Our country tried prohibiting alcohol already and guess what — it failed miserably. However, we are in a strange situation these days because though legal, the less safe choice of alcohol (compared to abstinence or cannabis consumption) kills 1 in every 10 Americans, not simply through car accidents and cirrhosis of the liver as we are culturally led to believe (though they are highly ranked causes). The aforementioned are only the tip of the iceberg, it seems.
According to the the findings that were published in the journal Preventing Chronic Disease, many of the deaths or injuries have to do with the combination of alcohol and activities as well as organ failure aside from affecting just the liver.

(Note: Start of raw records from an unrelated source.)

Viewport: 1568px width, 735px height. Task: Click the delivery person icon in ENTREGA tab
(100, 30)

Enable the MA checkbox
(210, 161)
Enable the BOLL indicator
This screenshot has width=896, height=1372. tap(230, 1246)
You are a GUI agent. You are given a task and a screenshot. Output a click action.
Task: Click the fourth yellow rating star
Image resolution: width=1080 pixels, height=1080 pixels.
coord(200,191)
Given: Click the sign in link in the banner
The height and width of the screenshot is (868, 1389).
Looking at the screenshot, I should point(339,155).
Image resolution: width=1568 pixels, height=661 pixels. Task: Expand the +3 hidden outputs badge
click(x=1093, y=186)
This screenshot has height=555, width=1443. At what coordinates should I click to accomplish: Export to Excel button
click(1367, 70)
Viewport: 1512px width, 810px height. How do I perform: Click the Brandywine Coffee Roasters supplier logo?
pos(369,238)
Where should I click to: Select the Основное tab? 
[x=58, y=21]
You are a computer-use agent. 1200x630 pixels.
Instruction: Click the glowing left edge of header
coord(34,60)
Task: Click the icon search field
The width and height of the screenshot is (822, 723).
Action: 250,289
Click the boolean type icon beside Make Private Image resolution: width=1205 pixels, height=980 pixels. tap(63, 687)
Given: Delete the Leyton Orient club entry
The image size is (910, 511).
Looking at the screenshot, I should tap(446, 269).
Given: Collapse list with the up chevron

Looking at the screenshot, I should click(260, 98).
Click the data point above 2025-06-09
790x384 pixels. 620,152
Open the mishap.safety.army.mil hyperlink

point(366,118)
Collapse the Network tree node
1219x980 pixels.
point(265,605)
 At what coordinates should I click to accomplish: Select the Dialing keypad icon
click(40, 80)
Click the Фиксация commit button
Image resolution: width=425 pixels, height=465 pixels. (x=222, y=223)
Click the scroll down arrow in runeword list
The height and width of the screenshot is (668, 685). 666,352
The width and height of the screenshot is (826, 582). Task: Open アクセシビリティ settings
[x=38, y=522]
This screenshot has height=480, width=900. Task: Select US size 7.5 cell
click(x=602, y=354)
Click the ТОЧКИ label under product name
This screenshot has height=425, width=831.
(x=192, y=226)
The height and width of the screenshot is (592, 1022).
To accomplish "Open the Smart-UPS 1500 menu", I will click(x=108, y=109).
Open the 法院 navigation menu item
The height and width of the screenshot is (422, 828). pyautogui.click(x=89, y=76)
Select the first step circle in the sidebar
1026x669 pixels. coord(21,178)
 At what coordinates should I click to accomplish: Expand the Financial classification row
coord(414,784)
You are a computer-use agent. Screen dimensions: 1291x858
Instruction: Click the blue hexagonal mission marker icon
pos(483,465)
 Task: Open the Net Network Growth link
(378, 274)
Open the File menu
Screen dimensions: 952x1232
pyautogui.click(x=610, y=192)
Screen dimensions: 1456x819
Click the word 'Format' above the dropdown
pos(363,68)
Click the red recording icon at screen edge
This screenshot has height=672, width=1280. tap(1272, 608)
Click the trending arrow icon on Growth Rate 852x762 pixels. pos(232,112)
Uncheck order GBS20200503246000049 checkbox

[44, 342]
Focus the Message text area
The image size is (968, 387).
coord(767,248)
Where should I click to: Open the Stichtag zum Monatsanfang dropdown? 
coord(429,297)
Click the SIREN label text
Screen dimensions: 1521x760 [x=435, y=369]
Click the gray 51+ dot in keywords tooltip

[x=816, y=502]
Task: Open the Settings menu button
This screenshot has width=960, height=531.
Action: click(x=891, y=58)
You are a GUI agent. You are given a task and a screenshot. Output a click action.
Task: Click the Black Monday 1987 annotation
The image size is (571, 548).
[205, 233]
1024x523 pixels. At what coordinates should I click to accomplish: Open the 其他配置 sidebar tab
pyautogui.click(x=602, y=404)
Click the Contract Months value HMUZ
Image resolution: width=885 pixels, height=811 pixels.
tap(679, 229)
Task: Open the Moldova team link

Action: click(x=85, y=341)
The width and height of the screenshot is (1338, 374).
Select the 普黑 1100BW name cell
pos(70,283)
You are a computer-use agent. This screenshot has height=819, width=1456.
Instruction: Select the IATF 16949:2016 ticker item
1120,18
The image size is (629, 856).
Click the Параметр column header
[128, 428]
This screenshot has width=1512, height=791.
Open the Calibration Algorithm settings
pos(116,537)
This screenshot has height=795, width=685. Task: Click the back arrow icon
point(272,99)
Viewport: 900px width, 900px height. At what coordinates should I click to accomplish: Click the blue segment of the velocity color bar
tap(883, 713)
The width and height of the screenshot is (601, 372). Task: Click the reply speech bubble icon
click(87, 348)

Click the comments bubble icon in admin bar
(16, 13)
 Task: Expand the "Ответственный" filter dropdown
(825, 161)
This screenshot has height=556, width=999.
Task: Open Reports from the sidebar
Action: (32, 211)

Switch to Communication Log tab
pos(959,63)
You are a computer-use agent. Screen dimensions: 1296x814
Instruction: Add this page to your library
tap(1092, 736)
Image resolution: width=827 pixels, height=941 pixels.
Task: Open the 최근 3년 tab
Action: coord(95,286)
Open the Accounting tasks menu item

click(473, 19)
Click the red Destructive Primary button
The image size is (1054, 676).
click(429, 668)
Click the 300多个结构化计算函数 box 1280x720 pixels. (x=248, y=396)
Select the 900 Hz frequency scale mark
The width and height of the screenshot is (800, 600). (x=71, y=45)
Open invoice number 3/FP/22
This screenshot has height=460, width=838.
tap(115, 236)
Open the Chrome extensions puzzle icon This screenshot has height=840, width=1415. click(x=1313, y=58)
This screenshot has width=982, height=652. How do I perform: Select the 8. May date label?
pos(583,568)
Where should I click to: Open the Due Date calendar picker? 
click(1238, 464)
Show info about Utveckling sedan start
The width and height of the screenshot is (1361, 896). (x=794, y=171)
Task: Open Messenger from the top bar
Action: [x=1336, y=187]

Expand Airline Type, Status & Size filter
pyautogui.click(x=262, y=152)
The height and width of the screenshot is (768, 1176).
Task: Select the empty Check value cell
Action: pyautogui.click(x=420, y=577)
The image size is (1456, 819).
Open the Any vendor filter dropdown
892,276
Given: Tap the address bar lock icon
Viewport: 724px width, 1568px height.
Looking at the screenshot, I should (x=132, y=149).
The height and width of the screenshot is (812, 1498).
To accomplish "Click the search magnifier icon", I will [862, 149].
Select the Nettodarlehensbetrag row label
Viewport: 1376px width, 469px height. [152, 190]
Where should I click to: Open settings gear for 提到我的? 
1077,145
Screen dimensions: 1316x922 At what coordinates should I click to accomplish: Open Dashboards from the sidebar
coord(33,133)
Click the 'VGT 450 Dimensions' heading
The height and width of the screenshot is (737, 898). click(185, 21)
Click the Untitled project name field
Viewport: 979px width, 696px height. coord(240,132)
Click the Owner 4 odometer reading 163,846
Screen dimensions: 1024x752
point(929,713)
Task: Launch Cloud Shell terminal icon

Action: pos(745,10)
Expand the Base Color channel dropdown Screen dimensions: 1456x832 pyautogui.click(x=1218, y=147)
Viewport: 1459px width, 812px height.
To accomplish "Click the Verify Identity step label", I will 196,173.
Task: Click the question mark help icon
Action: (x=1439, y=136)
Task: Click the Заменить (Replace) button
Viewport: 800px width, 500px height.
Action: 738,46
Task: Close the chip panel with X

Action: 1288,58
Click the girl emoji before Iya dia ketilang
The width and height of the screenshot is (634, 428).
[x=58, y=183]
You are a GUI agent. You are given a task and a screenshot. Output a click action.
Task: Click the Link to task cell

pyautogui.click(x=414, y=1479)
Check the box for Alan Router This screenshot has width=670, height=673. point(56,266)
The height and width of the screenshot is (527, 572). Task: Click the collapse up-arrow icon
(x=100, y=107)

Other conditions that contribute to death: acute pancreatitis, psychosis, esophageal cancer, breast cancer, oral cancer, falling injuries, suicide and drowning.
Since alcohol can affect coordination, celebratory activities that people like to combine with becoming intoxicated can greatly influence them to fall off of boats, buildings, and simply tripping over themselves causing serious injury. And because alcohol is also a depressant, people are more likely to commit suicide under the influence. If a person is already under the care of a psychiatrist and taking benzodiazepines, mixing alcohol into the equation can also suppress respiratory function to terminal effect. In essence, death from suffocation.
All that being said, the point of this article is not to tell people not to drink or be abstinent. At Ladybud Magazine, it is not our job to tell readers what to do with their own lives. However, we encourage responsible use with all kinds of drugs, especially alcohol. Moderation is key here, as with anything, and if there are recovering alcoholics reading this that choose to stay on the straight and narrow by staying away completely from alcohol, we respect that. However, know if anyone else chooses to drink, perhaps consuming few and not to excess is a reasonable plan — both for the short and long term.